Mompracem



Salió pensando que allá, lejos, uno puede encontrar algo diferente. Si, de hecho la encontró, diferente. Había pasado mucho tiempo por él, especialmente, y ella, particularmente. Un tono de voz que, en su sinfonía, era la misma que de niña lo atraía como aquellos cuentos de Salgari. Él era un personaje del mismo libro en dónde las aventuras cruzaban mares, pero de autor propio, con ribetes de intrigas, algo desalineado, con excesos y diferentes torturas mentales socavadas en procesos de autoayuda. Ella no, muy segura de su no, como de sus días.
Subió al colectivo, recorrió la noche de sus ojos, llegó al día y se sentó en una esquina a esperar. En vano. Ella no venía. Él estaba en otra esquina. No fue a propósito pero pensó mal, recordó peor y estaba a tiempo y a pocas cuadras del lugar real, de la isla. Montó cuanto navíos pasaban para llegar a tiempo. Llegó, se bajó, pagó, miró el taxi partir y avisó su llegada más temprano que tarde a nadie. 
Nadie acá.
Nadie por allá.
Se sentó, prendió su cigarrillo y mira lo que el sol deja cuando se va, detrás de las grandes urbes modernas que no saben más que a invierno en invierno, y pensó que fue timado.

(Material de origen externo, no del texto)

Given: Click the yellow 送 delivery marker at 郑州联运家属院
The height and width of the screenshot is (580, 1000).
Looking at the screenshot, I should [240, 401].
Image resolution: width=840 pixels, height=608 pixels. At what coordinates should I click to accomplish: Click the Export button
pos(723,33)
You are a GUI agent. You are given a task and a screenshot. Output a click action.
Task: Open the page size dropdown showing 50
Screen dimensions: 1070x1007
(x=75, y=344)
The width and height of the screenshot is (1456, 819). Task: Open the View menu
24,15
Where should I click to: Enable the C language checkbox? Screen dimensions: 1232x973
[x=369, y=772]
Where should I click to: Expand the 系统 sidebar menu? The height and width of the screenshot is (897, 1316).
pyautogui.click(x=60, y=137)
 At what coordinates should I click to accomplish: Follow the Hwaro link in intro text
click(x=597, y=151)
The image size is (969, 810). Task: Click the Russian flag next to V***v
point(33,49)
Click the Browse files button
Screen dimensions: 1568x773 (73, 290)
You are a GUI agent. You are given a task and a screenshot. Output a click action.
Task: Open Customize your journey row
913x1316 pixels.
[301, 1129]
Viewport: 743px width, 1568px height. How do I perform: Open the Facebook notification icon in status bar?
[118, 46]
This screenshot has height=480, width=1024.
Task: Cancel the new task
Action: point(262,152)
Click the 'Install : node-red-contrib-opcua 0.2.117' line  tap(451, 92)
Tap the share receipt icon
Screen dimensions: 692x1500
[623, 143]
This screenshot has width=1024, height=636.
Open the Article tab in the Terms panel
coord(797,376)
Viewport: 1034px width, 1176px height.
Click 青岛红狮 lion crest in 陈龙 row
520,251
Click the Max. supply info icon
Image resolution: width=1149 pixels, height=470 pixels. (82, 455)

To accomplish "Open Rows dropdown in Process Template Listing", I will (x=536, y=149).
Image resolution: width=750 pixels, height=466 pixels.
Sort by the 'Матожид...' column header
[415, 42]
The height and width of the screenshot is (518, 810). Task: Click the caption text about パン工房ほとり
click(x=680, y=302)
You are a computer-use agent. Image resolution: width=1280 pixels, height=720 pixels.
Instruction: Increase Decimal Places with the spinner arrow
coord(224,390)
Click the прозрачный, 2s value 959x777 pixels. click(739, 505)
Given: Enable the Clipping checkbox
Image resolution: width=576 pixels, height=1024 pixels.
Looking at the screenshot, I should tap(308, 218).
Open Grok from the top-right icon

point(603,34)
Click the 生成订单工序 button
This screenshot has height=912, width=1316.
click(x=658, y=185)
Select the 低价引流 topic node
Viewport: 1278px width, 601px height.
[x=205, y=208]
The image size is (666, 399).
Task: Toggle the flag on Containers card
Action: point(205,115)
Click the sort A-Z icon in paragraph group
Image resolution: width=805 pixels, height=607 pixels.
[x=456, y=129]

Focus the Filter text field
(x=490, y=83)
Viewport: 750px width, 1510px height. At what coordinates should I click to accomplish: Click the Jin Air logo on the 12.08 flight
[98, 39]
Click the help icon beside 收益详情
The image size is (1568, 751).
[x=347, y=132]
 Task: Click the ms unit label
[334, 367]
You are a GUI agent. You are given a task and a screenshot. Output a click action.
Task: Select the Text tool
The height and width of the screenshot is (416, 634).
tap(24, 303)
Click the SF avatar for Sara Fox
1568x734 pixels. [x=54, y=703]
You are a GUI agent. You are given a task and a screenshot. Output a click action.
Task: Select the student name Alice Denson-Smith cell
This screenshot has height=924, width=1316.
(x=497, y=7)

Pero no, no lo fue, no lo era, solo es el ansia de estar y ver que el tiempo es tiempo para todos.
Sale buscando el dato, lo encuentra, ingresa, se sienta y pide algo, solo para esperar. Fumando espera.
Ella llega.
Él saluda.
Ella llora.
Él habla.
Ella contesta.

Él habla.
Ella ríe.
Él habla por teléfono.
Ella también.
Así, la tarde, poco a poco se come sola. Ella lo invita a pasear. Él acepta.
Ella le indica como salir, él la acompaña. Ella lo besó. Él también. Ella sube al colectivo, él acompaña su andar mirándola y ríe porque es rápida, corre y vuela, es viento. Vuelve hacia ella y ríe, ella le entrega su boca, sonríe.
Se baja en su lugar, cerca del lugar que él tiene que bajar. Ella se va, así como subió, desaparece. La gente de esa tarde se comió la sonrisa. Él espera ver algo, un reflejo, un adiós.
Ella se perdió detrás de un mar de gente. Él se bajó dos cuadras más adelante, nadó hacia su lugar y allí pensó que no hay costas más seguras que el lugar anterior al desembarco. Su sonrisa.







Enviaría muchas más expediciones,
sobre tu cuerpo,
aún inexplorado.

Otras me detendría.
Sólo por el placer de detenerme a morir.